- WORK TO COMPLETE -
Please render the lines starting at the one containing "The width and" and ending at the one containing "pos(163,28)" as a two-column CSV with the headers input and output. Give one row per pair, with the text under input and its answer under output, each in a single quoted field with line breaks replaced by spaces.

- DATASET -
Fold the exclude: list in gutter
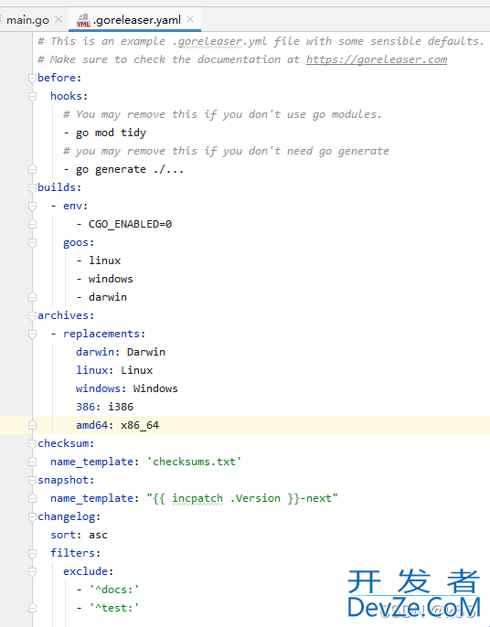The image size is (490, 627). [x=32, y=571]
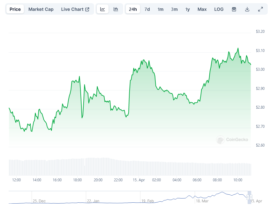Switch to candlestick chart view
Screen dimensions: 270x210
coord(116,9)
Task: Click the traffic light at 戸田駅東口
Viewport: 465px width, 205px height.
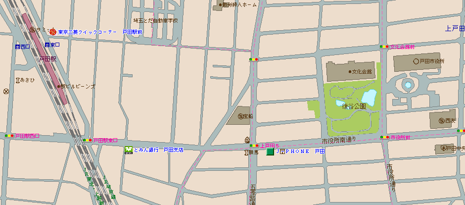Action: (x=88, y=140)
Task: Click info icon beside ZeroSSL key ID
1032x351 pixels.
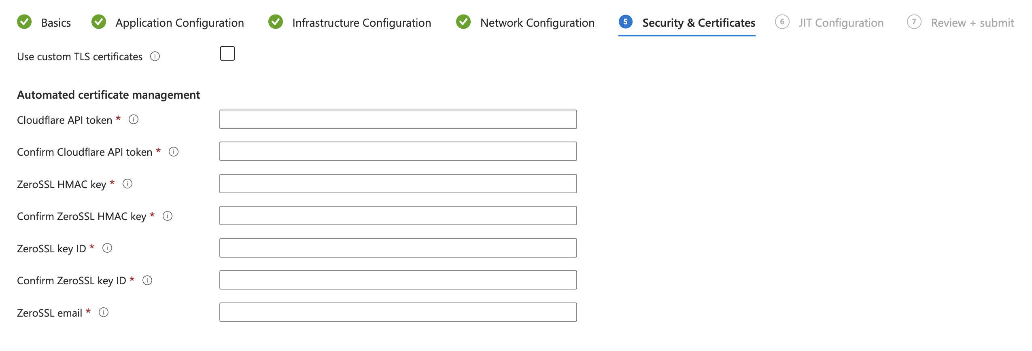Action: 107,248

--

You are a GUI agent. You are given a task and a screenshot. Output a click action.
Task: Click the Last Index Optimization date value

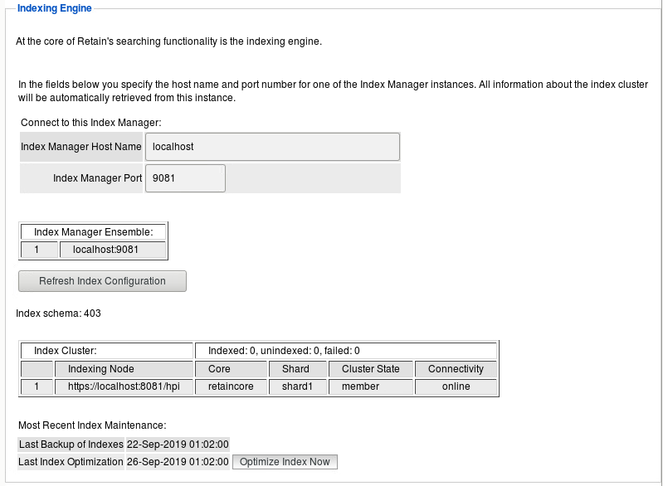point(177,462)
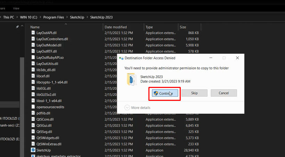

* * *

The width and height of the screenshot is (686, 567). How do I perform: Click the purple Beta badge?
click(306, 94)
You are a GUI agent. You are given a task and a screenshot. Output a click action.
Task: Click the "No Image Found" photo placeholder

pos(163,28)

- WRITTEN ANSWER -
input,output
"The width and height of the screenshot is (686, 567). How do I perform: Click the purple Beta badge?","click(306, 94)"
"You are a GUI agent. You are given a task and a screenshot. Output a click action. Task: Click the ""No Image Found"" photo placeholder","pos(163,28)"